Sunday, July 11, 2004

word. clock.

When I think about what time it is, I usually think in relative terms, not the absolute numbers most clocks use. If it's almost twelve o'clock, for instance, I usually think something cunning like, "It's almost twelve o'clock." I don't usually think "It's 11:57:02."

dutch. architects.
Apparently some Dutch architects think the same way I do, which is why they invented the Word Clock. The clock doesn't use numerical notation to show you what time it is, it uses ... words. With the Word Clock, 11:55 becomes "Five minutes to twelve." And 11:57:02 becomes "It's about twelve."

no. hands.
A clock with no numbers might not be such a big deal, but this one also does without those old timepiece mainstays, the clock hands. And while designers Muller and van Dongen were at it, they ditched the typical square or circle designs of most clocks and instead went with a cylinder. As the two parts of the cylinder rotate, the number words ("three," "seven," "twelve," etc.) line up with the appropriate phrases ("ten minutes past," "five minutes to," etc.) to tell you the time.

time. for. options.
You can get the Word Clock in a bunch of languages, like Japanese, English, French and, of course, Dutch. You can also get it in different sizes, such as 21" long or 33" long. And you even have options when it comes to placement, since it will work on both horizontal and vertical surfaces.

Stored data
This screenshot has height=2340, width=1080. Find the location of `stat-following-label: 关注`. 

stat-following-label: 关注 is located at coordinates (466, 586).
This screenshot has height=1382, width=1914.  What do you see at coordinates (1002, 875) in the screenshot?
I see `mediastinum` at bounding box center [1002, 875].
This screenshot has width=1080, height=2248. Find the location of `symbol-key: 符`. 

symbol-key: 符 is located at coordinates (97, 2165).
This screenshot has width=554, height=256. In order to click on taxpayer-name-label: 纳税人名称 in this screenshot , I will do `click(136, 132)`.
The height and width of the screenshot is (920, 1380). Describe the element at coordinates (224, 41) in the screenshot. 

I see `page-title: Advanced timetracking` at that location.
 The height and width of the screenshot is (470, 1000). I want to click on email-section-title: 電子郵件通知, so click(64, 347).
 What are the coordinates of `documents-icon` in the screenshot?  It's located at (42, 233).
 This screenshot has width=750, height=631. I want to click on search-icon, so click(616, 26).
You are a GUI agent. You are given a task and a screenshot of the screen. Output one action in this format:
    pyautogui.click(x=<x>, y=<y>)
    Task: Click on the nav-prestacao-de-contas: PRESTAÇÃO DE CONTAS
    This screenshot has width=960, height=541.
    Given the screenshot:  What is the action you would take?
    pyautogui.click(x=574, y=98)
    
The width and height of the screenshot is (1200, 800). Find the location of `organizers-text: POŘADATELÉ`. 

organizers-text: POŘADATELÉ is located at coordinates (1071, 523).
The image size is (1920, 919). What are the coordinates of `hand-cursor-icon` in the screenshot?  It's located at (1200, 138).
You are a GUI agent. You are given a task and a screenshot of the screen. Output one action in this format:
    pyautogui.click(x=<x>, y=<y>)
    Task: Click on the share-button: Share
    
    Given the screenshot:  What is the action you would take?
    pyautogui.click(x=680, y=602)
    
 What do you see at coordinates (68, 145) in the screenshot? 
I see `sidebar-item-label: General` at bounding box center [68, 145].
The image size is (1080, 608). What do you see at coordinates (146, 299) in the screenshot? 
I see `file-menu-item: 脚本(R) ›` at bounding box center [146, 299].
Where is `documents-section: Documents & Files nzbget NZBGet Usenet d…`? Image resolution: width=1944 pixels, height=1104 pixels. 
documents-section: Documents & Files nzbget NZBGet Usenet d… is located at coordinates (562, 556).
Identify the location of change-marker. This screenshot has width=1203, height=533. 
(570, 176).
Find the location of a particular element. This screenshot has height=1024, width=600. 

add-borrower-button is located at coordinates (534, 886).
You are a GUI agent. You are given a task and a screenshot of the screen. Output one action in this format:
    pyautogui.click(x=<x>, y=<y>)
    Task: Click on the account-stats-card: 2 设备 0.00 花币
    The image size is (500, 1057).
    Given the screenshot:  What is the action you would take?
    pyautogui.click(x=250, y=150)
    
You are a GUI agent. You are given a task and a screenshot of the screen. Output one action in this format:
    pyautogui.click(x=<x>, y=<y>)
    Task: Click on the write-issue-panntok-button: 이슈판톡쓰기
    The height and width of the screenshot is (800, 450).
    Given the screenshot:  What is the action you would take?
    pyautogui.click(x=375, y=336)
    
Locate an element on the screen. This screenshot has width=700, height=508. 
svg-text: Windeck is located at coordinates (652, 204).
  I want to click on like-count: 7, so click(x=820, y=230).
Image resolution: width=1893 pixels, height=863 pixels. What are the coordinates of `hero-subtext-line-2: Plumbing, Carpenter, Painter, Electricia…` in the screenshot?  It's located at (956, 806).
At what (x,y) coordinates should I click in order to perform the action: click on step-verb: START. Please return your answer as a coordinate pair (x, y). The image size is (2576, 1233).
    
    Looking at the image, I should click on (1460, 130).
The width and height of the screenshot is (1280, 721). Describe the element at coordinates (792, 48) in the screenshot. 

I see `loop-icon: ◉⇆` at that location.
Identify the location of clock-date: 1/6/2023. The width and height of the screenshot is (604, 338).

> [Complete the following]
[1] Reproduce the Word Clock text word for word, starting with "dutch. architects." and going on through "time. for. options.".
[2] Please take the Word Clock text further, picking up after its last sentence.

> [Expected outputs]
[1]
dutch. architects.
Apparently some Dutch architects think the same way I do, which is why they invented the Word Clock. The clock doesn't use numerical notation to show you what time it is, it uses ... words. With the Word Clock, 11:55 becomes "Five minutes to twelve." And 11:57:02 becomes "It's about twelve."

no. hands.
A clock with no numbers might not be such a big deal, but this one also does without those old timepiece mainstays, the clock hands. And while designers Muller and van Dongen were at it, they ditched the typical square or circle designs of most clocks and instead went with a cylinder. As the two parts of the cylinder rotate, the number words ("three," "seven," "twelve," etc.) line up with the appropriate phrases ("ten minutes past," "five minutes to," etc.) to tell you the time.

time. for. options.

[2]
hot. tip.
A place called Lifestyle Fascination is selling the 21" version for $50 less than the list price.


Blogger GEMorris said...

Cursed internet compulsive purchases. Oh well, this will be great on my studio desk, and yes, i think of time in words as well.

9:05 PM  
Blogger Funfurde said...

Heh...don't worry, I bought one too!

9:29 PM  
Anonymous Anonymous said...

The Mac application FuzzyClock does this too, putting a 'word clock' in the menubar. I find it so much easier to read than a digital clock, and I hardly think in terms of exact minutes anymore.

FuzzyClock has tons of language options (even Esperanto), but I like the British ("half past twelve") and American ("twelve thirty") localizations best.


9:55 PM  
Blogger joost said...

Cool! I have been working on a time perception design a couple of months ago for a the core77 timex competition. Came up with a different idea though.

BTW cool site you have here.

6:36 AM  
Blogger George Hotelling said...

There's one problem with this, how do you read what time it is through the roll of toilet paper?

6:54 AM  
Anonymous Anonymous said...

windoze available too..

8:04 AM  
Blogger Shawn said...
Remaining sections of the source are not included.